The new and improved version of the Trafficking Victims Protection Act authorizes grants for law enforcement agencies that wish to, among other things "establish, develop, expand, or strengthen programs…to investigate and prosecute persons who engage in the purchase of commercial sex acts" and/or "to educate persons charged with, or convicted of, purchasing or attempting to purchase commercial sex acts." In other words, this initiative, which began as an ill-advised attempt to stop trafficking from places like Cambodia, is now funding grants to "educate" the johns next door.
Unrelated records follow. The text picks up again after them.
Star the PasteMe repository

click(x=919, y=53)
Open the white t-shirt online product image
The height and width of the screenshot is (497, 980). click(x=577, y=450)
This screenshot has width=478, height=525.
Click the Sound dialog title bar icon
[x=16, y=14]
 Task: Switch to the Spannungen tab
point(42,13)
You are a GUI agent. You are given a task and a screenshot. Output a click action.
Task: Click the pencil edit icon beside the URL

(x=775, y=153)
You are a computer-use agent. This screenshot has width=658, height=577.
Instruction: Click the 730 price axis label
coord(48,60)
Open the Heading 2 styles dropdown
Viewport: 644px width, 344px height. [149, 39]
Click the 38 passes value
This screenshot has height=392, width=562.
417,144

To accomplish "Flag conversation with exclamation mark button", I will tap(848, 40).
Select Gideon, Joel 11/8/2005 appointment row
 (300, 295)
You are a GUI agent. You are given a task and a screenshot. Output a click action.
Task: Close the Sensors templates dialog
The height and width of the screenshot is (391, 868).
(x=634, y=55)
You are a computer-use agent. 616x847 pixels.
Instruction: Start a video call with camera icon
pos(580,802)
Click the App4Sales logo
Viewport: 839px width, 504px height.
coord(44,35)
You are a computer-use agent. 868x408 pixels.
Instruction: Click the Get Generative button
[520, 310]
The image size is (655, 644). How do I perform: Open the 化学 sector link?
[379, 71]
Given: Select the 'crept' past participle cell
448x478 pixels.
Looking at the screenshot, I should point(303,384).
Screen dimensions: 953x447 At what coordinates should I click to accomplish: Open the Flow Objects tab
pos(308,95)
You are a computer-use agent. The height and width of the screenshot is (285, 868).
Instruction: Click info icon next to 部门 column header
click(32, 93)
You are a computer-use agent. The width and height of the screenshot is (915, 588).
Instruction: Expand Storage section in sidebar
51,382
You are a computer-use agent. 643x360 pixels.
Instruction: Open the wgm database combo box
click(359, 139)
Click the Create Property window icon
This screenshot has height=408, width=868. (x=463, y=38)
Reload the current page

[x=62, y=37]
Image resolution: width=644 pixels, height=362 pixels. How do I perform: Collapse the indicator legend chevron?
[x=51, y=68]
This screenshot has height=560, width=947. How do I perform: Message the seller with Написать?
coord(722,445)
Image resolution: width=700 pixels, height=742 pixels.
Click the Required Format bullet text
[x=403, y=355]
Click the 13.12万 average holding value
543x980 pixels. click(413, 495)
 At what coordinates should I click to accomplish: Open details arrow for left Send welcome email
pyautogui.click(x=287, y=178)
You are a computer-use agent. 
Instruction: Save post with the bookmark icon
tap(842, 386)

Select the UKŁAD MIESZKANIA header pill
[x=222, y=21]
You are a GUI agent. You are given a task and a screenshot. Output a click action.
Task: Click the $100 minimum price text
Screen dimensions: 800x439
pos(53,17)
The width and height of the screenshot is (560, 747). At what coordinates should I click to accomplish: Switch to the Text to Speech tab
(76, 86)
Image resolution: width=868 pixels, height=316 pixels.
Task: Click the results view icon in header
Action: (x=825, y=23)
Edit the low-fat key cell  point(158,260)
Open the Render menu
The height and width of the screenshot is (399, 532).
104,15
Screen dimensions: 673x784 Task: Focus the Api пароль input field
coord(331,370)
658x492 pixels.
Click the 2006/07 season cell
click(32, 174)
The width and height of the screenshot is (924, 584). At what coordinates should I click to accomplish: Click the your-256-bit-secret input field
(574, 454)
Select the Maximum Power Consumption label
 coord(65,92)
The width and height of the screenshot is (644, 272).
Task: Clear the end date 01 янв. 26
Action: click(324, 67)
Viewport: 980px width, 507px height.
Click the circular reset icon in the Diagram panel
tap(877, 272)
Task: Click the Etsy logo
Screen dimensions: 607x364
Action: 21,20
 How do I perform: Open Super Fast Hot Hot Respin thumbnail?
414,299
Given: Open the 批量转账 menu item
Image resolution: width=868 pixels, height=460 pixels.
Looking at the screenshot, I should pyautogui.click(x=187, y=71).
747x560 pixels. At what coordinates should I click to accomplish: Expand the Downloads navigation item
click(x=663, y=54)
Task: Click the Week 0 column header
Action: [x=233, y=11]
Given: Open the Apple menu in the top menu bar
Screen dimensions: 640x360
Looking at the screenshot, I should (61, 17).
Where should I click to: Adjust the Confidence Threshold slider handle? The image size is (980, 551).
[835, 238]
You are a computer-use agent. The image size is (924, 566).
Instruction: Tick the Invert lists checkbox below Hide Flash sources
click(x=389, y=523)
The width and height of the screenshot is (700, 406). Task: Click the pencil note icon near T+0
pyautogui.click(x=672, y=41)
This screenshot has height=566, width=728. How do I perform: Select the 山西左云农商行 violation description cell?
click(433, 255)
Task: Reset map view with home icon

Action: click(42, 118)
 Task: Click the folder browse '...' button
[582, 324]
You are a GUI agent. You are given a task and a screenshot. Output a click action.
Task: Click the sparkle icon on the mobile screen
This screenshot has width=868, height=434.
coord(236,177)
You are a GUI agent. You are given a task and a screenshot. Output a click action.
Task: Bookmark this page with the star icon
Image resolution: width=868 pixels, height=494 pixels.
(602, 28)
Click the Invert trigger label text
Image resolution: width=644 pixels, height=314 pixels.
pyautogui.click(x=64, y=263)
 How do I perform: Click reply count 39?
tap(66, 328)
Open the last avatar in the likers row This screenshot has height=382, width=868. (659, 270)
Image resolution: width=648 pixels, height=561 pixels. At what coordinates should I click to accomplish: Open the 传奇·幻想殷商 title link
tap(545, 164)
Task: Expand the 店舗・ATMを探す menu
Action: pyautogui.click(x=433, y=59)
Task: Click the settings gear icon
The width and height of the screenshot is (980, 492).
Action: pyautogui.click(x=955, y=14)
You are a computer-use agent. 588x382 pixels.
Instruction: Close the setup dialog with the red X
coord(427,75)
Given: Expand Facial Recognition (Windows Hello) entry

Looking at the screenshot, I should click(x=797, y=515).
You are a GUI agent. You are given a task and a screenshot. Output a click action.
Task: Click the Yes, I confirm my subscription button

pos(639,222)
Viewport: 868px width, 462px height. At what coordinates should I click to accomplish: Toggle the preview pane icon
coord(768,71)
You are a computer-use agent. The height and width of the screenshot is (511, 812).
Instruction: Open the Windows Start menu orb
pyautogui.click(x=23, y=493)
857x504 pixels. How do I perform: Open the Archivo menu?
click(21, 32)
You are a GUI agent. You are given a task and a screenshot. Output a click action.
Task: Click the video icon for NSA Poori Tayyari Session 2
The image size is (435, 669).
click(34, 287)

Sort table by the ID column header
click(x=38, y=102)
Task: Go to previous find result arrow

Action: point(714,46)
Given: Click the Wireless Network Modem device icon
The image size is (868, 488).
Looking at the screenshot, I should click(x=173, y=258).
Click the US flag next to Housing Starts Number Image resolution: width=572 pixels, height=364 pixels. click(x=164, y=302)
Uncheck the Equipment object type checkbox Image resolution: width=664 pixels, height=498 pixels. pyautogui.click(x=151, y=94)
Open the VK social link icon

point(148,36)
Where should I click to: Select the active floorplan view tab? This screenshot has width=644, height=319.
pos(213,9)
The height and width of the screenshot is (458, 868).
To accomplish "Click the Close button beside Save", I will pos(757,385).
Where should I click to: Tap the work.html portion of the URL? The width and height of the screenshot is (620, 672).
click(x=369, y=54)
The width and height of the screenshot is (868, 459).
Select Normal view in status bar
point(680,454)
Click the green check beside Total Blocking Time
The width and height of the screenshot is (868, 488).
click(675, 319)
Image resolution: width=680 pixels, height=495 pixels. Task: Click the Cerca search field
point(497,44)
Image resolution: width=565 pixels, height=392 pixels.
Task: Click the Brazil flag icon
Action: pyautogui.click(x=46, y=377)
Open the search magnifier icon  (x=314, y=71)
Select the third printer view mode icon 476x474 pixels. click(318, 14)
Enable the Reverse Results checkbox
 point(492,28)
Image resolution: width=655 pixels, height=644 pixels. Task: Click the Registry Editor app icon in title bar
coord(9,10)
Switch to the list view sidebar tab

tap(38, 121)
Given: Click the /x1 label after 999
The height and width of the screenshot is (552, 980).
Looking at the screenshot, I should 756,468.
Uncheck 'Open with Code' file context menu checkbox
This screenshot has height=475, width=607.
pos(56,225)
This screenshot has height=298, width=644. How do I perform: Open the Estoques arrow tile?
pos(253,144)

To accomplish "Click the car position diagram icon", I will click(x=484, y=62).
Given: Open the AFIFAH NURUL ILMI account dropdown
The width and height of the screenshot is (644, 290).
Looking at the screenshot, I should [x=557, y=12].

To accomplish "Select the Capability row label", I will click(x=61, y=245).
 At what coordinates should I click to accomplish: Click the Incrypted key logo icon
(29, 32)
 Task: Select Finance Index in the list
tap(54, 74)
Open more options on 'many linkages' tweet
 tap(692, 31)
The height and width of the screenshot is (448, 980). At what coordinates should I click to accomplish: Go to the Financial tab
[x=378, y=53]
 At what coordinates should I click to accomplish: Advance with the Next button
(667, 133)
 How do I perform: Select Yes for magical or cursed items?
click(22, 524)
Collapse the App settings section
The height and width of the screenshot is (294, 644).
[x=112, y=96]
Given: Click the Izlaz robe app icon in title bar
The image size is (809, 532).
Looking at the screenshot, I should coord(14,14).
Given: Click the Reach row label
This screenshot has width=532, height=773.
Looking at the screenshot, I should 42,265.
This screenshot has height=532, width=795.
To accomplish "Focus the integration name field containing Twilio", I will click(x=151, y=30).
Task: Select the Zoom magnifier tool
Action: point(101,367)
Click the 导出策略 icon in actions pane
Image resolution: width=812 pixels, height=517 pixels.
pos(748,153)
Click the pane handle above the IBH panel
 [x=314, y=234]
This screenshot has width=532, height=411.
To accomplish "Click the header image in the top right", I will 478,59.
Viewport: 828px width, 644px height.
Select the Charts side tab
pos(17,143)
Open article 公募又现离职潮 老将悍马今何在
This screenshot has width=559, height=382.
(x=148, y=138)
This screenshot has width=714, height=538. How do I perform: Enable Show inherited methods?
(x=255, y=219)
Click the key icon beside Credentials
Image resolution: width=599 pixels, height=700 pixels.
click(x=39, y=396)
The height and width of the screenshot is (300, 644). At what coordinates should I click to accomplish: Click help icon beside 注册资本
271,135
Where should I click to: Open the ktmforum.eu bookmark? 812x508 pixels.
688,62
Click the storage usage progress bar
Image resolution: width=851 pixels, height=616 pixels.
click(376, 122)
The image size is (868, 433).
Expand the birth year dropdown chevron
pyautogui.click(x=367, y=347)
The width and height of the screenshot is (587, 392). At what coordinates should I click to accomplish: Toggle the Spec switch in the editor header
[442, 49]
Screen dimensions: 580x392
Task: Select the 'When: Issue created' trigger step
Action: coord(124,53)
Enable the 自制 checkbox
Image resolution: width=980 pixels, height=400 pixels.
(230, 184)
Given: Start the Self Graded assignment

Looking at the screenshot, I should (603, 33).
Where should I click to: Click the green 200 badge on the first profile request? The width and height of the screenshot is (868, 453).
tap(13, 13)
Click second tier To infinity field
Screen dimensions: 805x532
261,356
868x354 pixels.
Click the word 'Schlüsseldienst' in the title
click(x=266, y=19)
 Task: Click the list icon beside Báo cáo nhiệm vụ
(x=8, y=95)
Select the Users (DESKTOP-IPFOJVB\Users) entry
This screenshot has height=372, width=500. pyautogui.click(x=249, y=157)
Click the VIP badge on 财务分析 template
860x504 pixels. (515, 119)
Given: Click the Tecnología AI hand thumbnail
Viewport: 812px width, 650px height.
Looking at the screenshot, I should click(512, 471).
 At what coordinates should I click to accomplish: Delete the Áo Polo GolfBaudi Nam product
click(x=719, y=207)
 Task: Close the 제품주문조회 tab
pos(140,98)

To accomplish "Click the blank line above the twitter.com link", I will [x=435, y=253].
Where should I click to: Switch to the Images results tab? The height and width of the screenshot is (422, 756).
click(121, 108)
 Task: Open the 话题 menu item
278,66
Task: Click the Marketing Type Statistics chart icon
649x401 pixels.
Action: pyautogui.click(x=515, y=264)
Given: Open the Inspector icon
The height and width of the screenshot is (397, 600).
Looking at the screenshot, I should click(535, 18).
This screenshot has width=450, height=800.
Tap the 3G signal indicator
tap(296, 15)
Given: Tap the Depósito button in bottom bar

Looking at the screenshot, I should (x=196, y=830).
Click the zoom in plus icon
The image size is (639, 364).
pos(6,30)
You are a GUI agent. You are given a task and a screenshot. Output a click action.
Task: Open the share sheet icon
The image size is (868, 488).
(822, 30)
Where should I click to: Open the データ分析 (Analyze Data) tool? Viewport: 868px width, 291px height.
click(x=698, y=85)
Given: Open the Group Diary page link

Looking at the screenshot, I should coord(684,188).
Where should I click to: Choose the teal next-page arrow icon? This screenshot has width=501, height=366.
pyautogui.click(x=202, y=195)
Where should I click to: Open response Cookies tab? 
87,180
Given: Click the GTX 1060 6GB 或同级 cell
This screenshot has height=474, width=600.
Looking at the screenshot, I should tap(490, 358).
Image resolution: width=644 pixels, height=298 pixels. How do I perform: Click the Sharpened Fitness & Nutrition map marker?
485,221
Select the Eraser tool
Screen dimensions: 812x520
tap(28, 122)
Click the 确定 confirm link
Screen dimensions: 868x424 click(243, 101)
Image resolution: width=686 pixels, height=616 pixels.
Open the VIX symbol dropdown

Nobody knows the scope of the problem this bill purports to fight, but a serious attempt to root out trafficking might start with decriminalization of the sex trade. Independent hookers are in contact with clients who will know where to look for abuses; sex workers also have a financial incentive to report trafficking rings that push down prices. I look forward to the day when the Concerned Women for America are concerned enough to ask for COYOTE's help.